Mostra relembra passado para não se cair nos mesmos erros no futuro
A Sala 17 de Abril do Departamento de Matemática da Universidade de Coimbra - assim chamada por ter sido o local onde Alberto Martins pediu a palavra no mesmo dia, em 1969 - encheu-se com estudantes, alumni e entidades que assistiram à inauguração de uma nova exposição.
Saudosamente nomeada “Palavras da Liberdade”, a mostra fica patente no átrio do Departamento de Matemática, com quatro expositores repletos de correspondência entre a Reitoria e Associação Académica de Coimbra (AAC) e documentação oficial, relativos à Crise Académica de 1969.
Com a ausência de Alberto Martins da cerimónia, José Machado, atual presidente da AAC, deixou-se «tomar pelo espírito de 69» e deixou um «alerta à sociedade para o presente». «Estão a asfixiar 1969. Não só os espancamentos e as perseguições, mas o ideal de 69, de um país tolerante, democrático e que vive em liberdade e pluralidade», indicou.
No que toca à luta atual, relembra a «democracia, liberdade, igualdade e universalidade», pilares pelos quais, ainda hoje, a académica luta, principalmente no que toca ao Ensino Superior.
Cáustico, o presidente da AAC enalteceu as ações de Alberto Martins, «personificação da liberdade», que demonstraram que «mesmo quando nos mandam calar, a Academia sabe falar», indicando que não se vergará perante «saudosistas do antigo regime», dirigindo ainda duras críticas ao partido político Chega.
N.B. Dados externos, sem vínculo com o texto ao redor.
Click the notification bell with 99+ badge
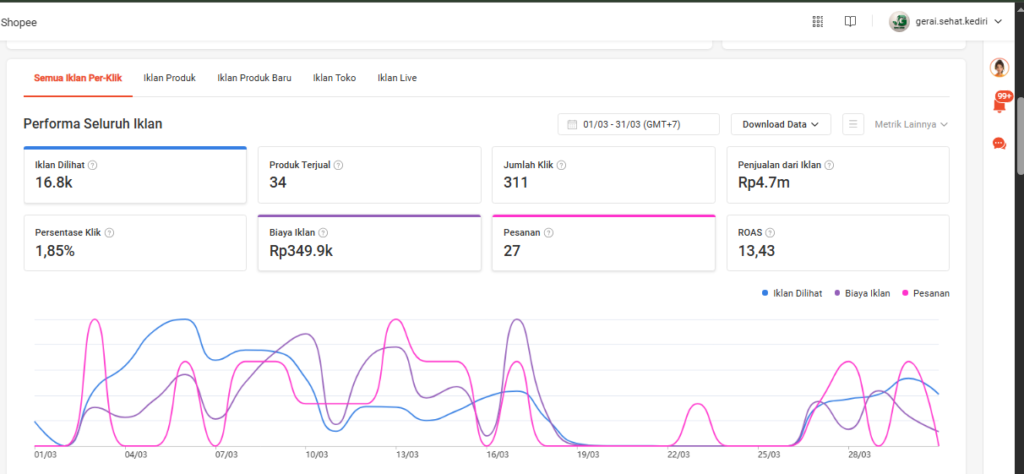This screenshot has width=1024, height=474. tap(999, 104)
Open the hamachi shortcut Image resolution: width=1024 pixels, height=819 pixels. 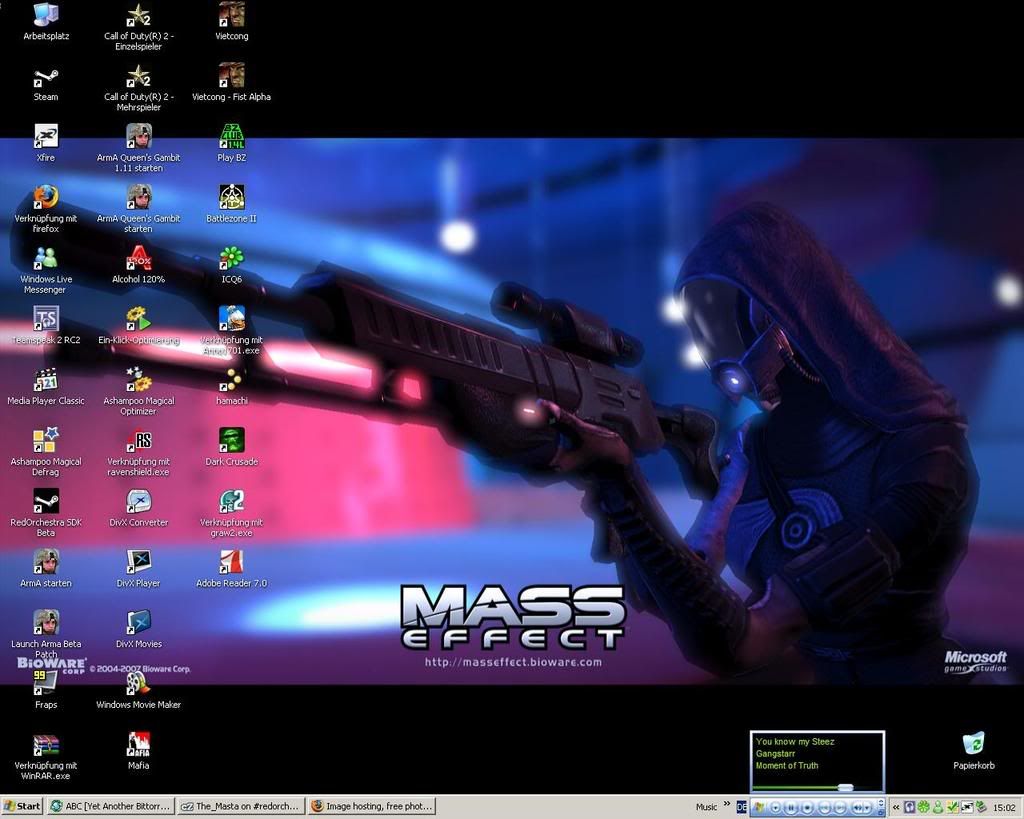tap(231, 381)
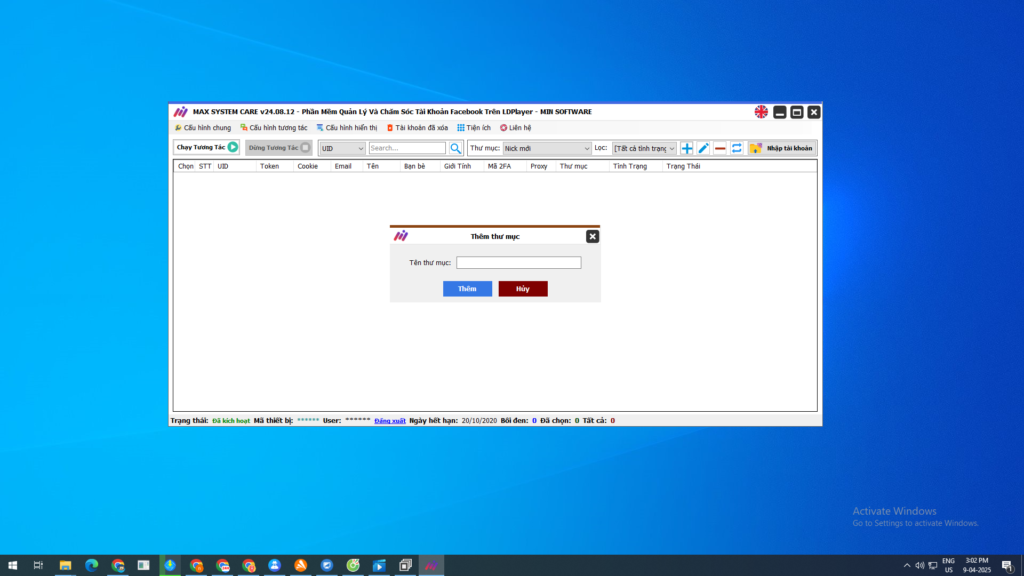The height and width of the screenshot is (576, 1024).
Task: Click the blue plus add folder icon
Action: click(x=687, y=148)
Ainda antes de terminar a sua intervenção, José Machado deixou um repto a Fernando Alexandre, ministro da Educação, sublinhando que «defender os valores que diz defender» não se faz «descongelando propinas, diminuindo a importância dos estudantes», mas sim dando oportunidade para um ensino «gratuito e verdadeiramente democrático».
Em representação da reitoria, o vice-reitor João Nuno Calvão da Silva destacou a importância de não esquecer 1969 e de «manter esta memória bem viva», deixando um agradecimento a toda a AAC. «Foi nesta sala que se lançou a sementeira do início do estado democrático e o fim do regime ditatorial. Manter essa memória bem viva é uma obrigação».
Ressalvando todo o destaque da Associação Académica neste momento e relembrando a sua importância nacional, Ricardo Lino, vereador da Câmara Municipal de Coimbra, discursou durante curtos minutos, mas com grande impacto. «É impressionante ver que poucas palavras, em 1969, fizeram de Coimbra precursora de um momento histórico na conquista da democracia»
O que é que se comemora no dia 17 de abril?
O dia 17 de abril de 1969 está marcado na tradição estudantil de Coimbra e, simultaneamente, nos anais da história portuguesa como o momento em que Alberto Martins, então presidente da Associação Académica de Coimbra, pediu a palavra durante uma visita do Presidente da República, Américo Thomaz. Este é considerado um dos pontos de viragem do Regime Português que viria a cair no dia 25 de Abril de 1974.